Gisela Engelhardt, Restauratorin:

"Diese Objekte sind in einem Zeitraum von 5000 v. Chr. bis ungefähr 1000 n. Chr. entstanden, und möchten alle irgendwann mal restauriert werden. An diesem Relief, das aus der Amarna- Zeit stammt, hab ich Wochen und Monate gearbeitet. Zur Restaurierung haben wir hier ein Vorzustandsfoto, auf dem ist ziemlich deutlich zu sehen, dass diese Stele in vier große Fragmente auseinander gebrochen war; an der Seite sind noch mehrere kleine Fragmente, die später angeklebt wurden - und ich hab im Zusammenhang mit der Arbeit festgestellt wie die Maltechnik dieser Stele aufgebaut wurde.
Dieser Träger, das ist in dem Fall Kalkstein, der wurde geschliffen, begradigt, es wurde eine Vorzeichnung angefertigt, die aus rosaroten Konturstrichen bestand, dann wurde das Relief eingearbeitet, dann kam es zur gelben Untergrundschicht, generell durch bis in den roten Rahmen hinein, und dann wurden im Prinzip die Farben auf das Gelb gesetzt.

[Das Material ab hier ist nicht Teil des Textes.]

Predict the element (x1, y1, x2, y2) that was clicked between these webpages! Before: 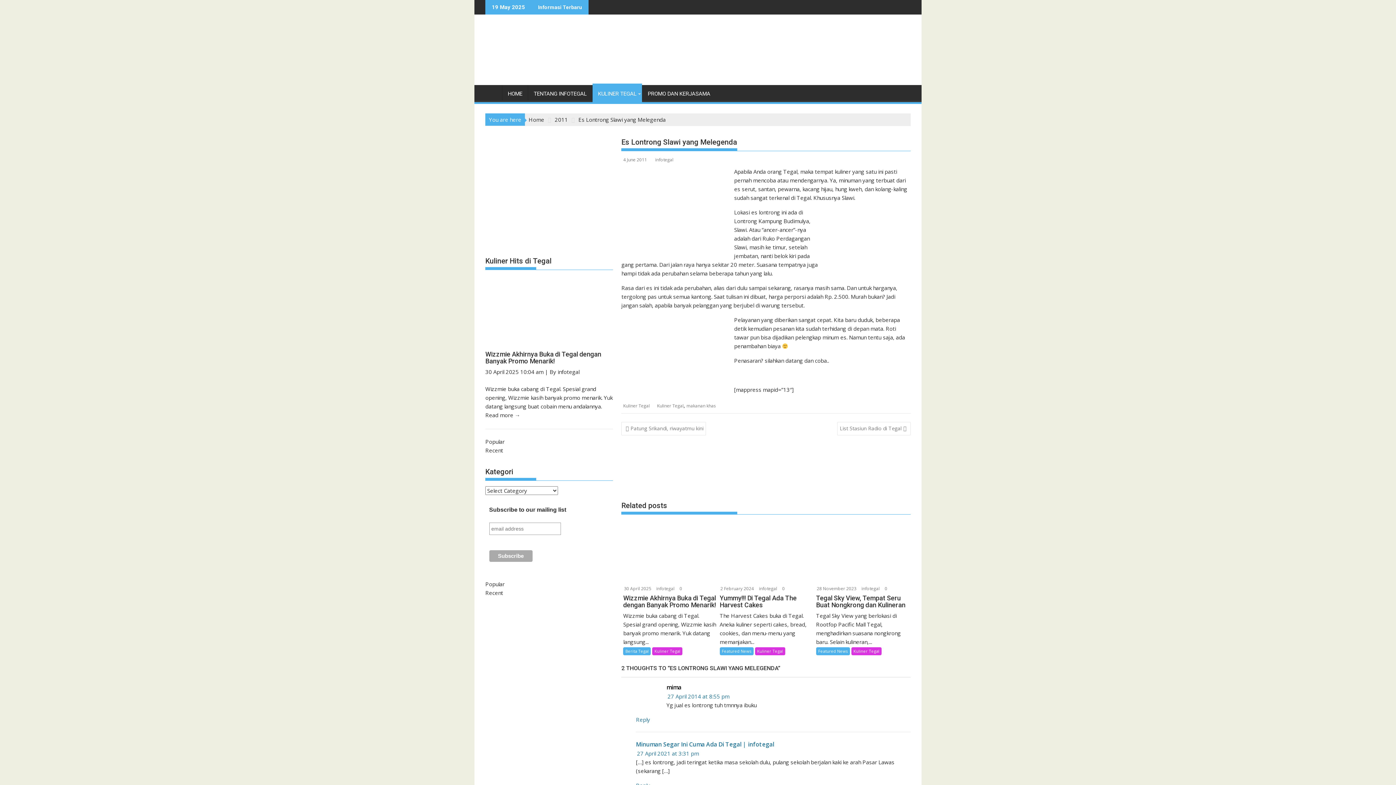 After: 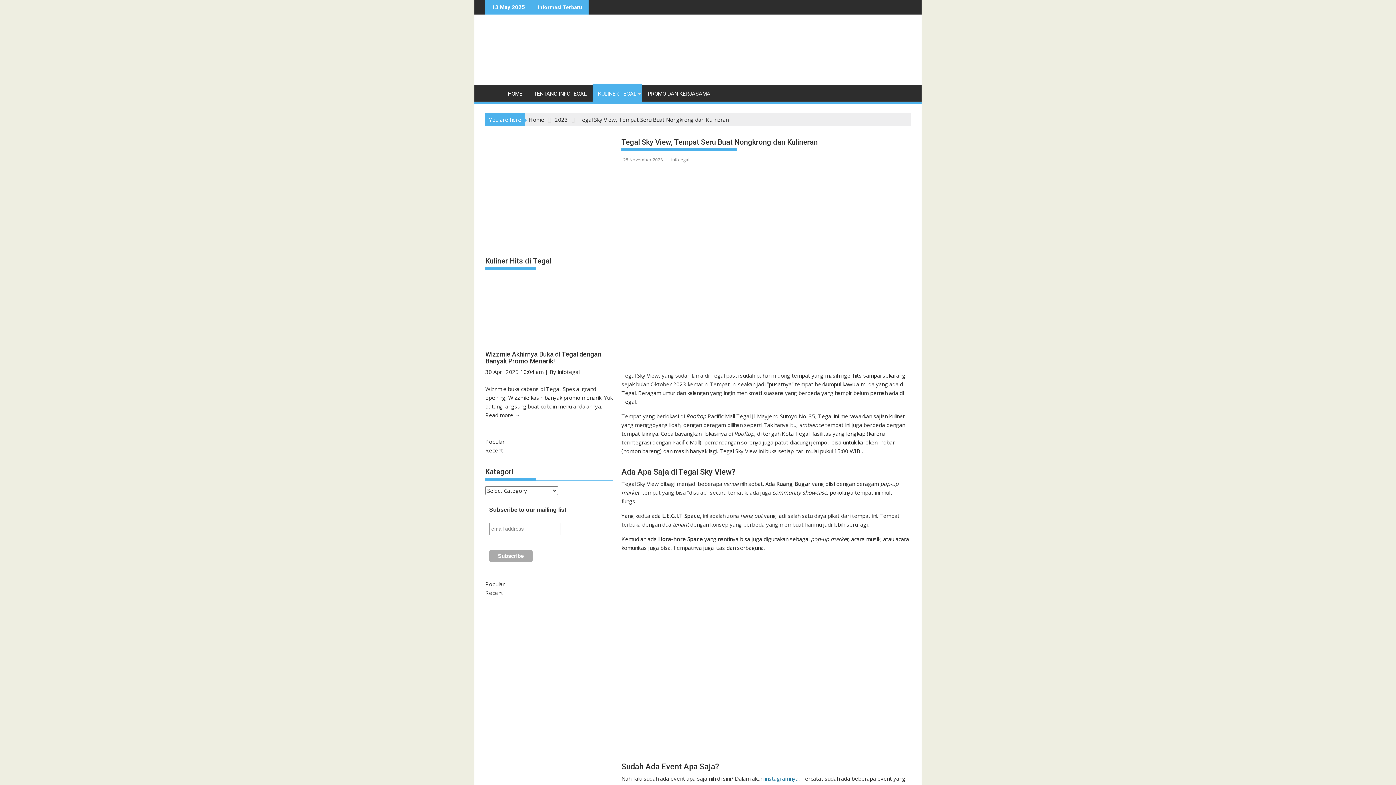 Action: bbox: (816, 522, 909, 583)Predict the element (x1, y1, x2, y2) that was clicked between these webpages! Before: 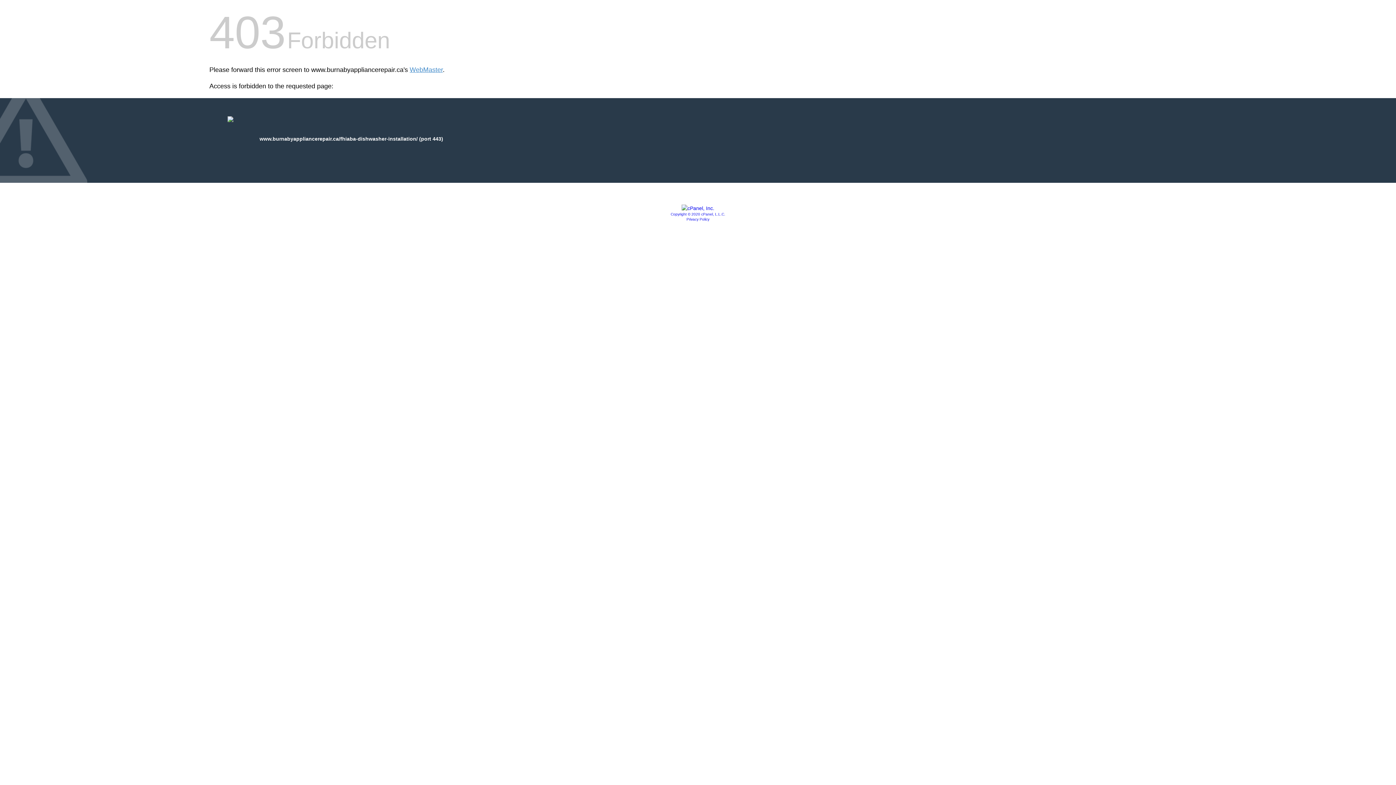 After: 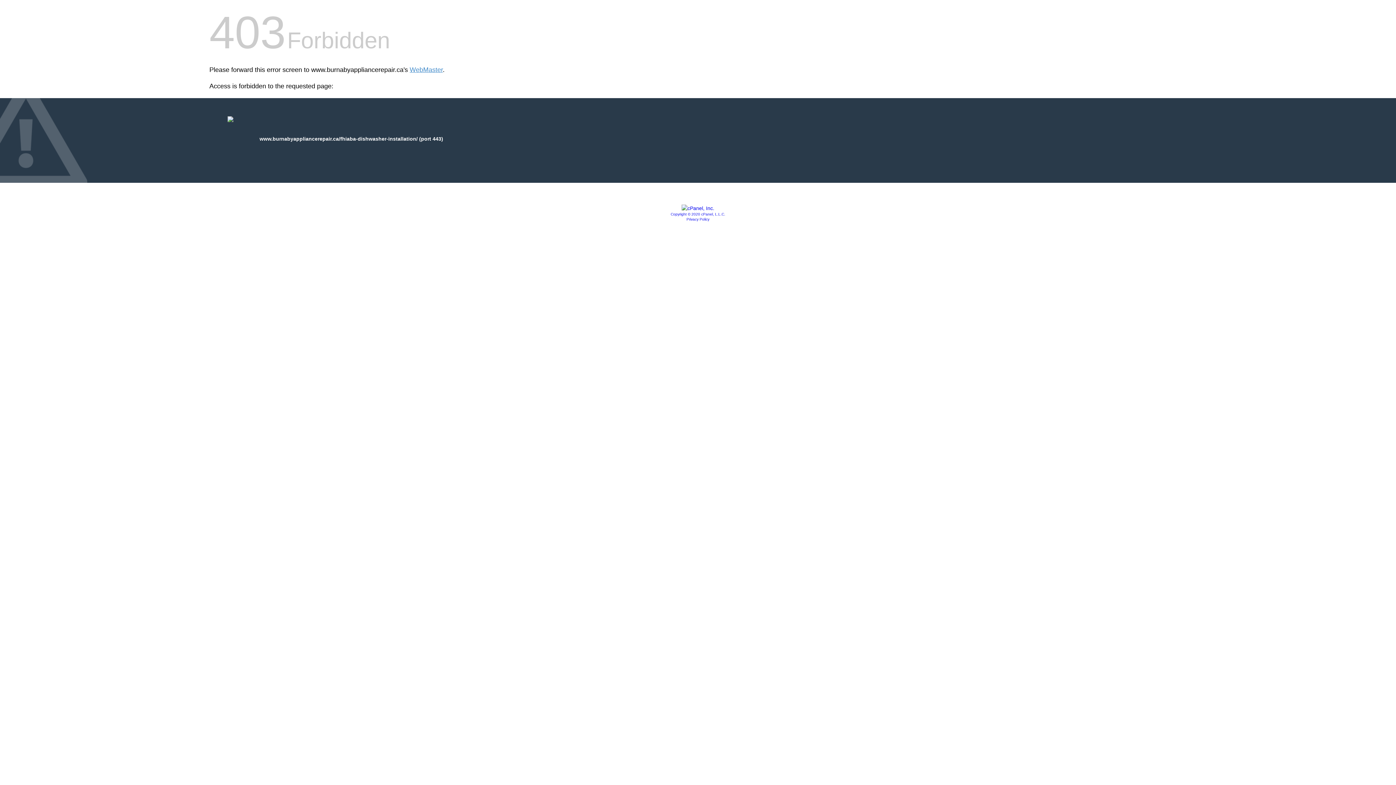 Action: label: Copyright © 2020 cPanel, L.L.C. bbox: (670, 212, 725, 216)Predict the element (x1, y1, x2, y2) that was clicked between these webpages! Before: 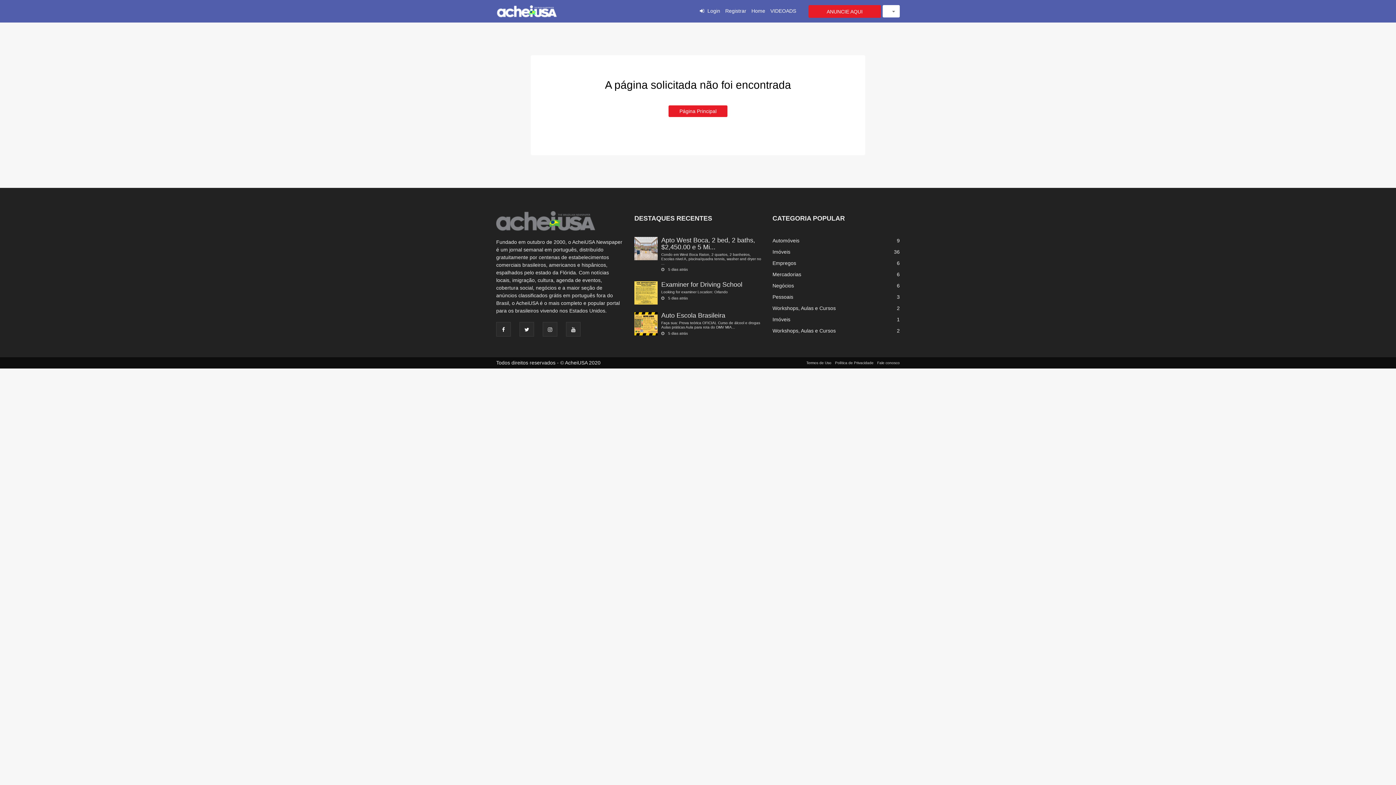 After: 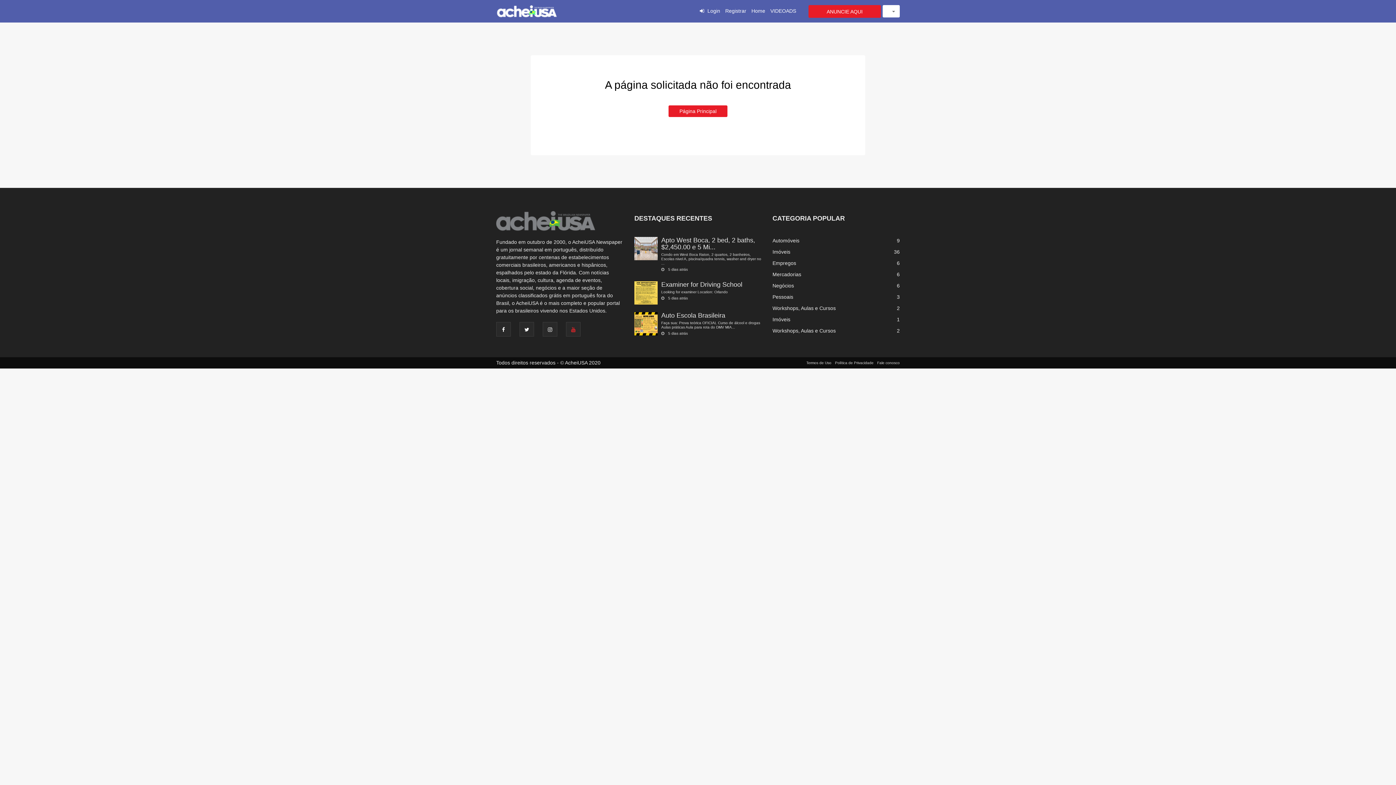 Action: bbox: (566, 322, 580, 336)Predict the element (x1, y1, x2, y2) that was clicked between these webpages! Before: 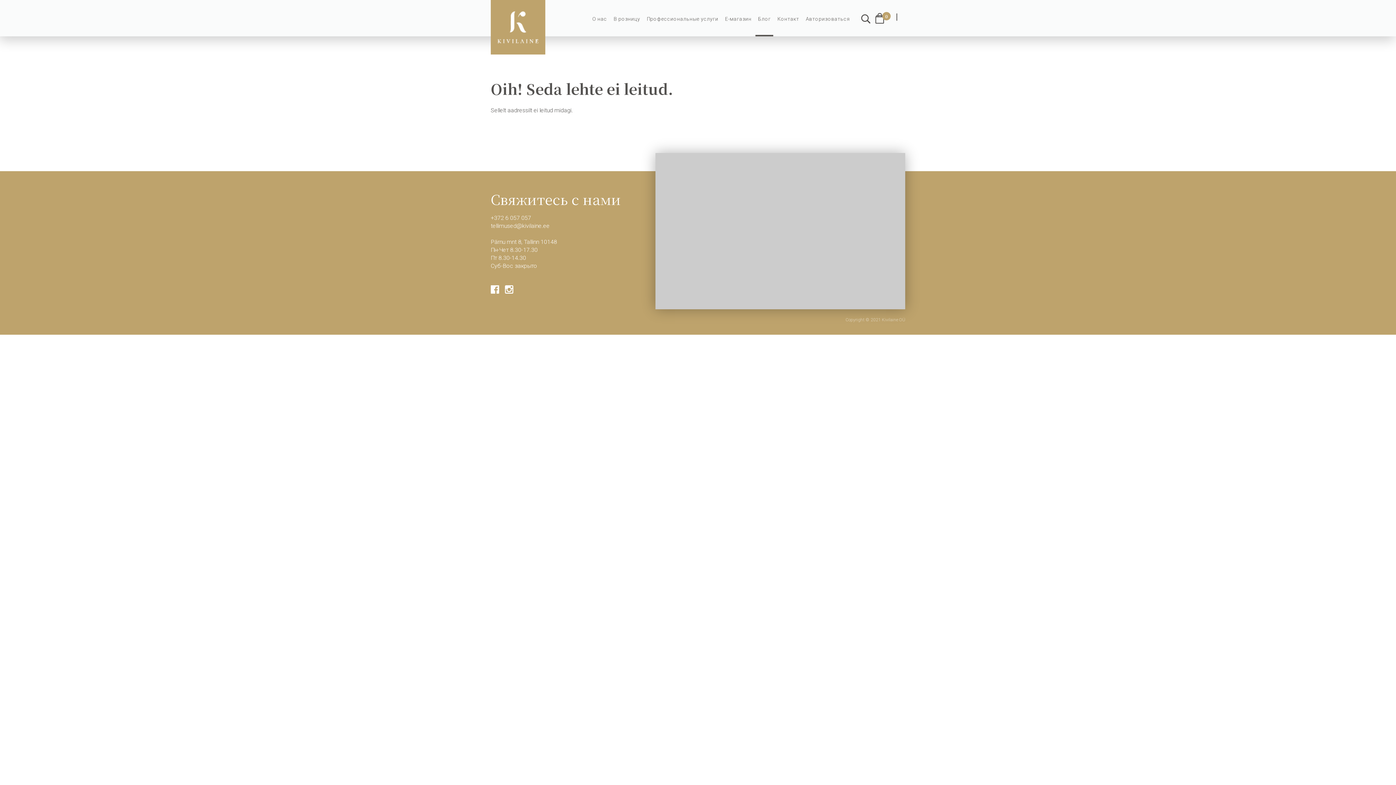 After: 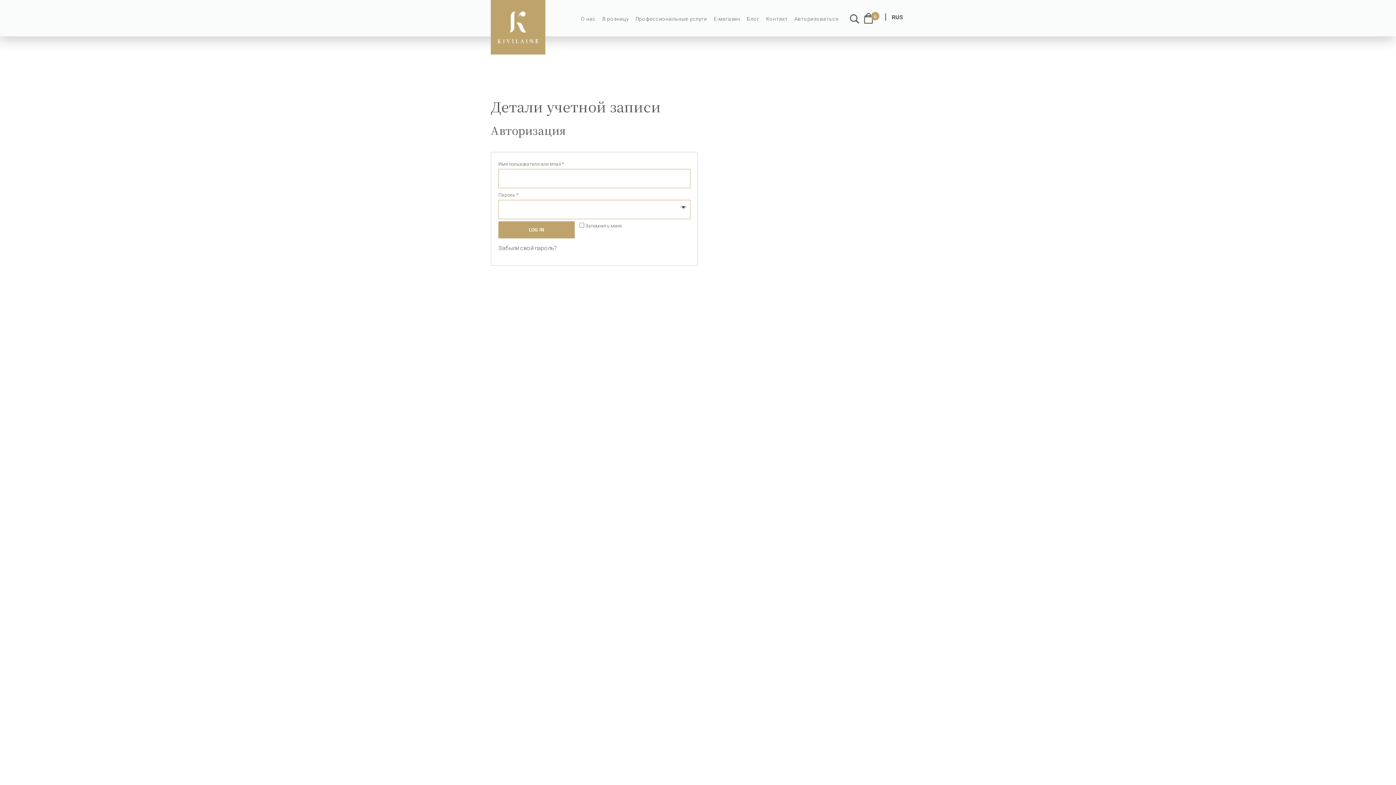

Das ist auch eine ungewöhnliche Darstellung, und zwar zeigt es einen Syrer beim Biertrinken. Ein Syrer in Ägypten ist wirklich außergewöhnlich: es war sozusagen ein Fremdarbeiter, und dieses ist eine Gedächtnisstele. Das bedeutet, dass nach seinem Tod eine Art, ja, Stele hergestellt wurde - aber dieser Syrer konnte sich ja als Ausländer kaum vor ägyptischen Totengöttern zeigen."

So entsteht in der Zusammenarbeit aller Bereiche des Ägyptischen Museums - der Werkstätten, der Depots und der Ausgräber vor Ort - wie in einem Puzzle ein immer klarer werdendes Bild vom Leben und der Kultur im Alten Ägypten.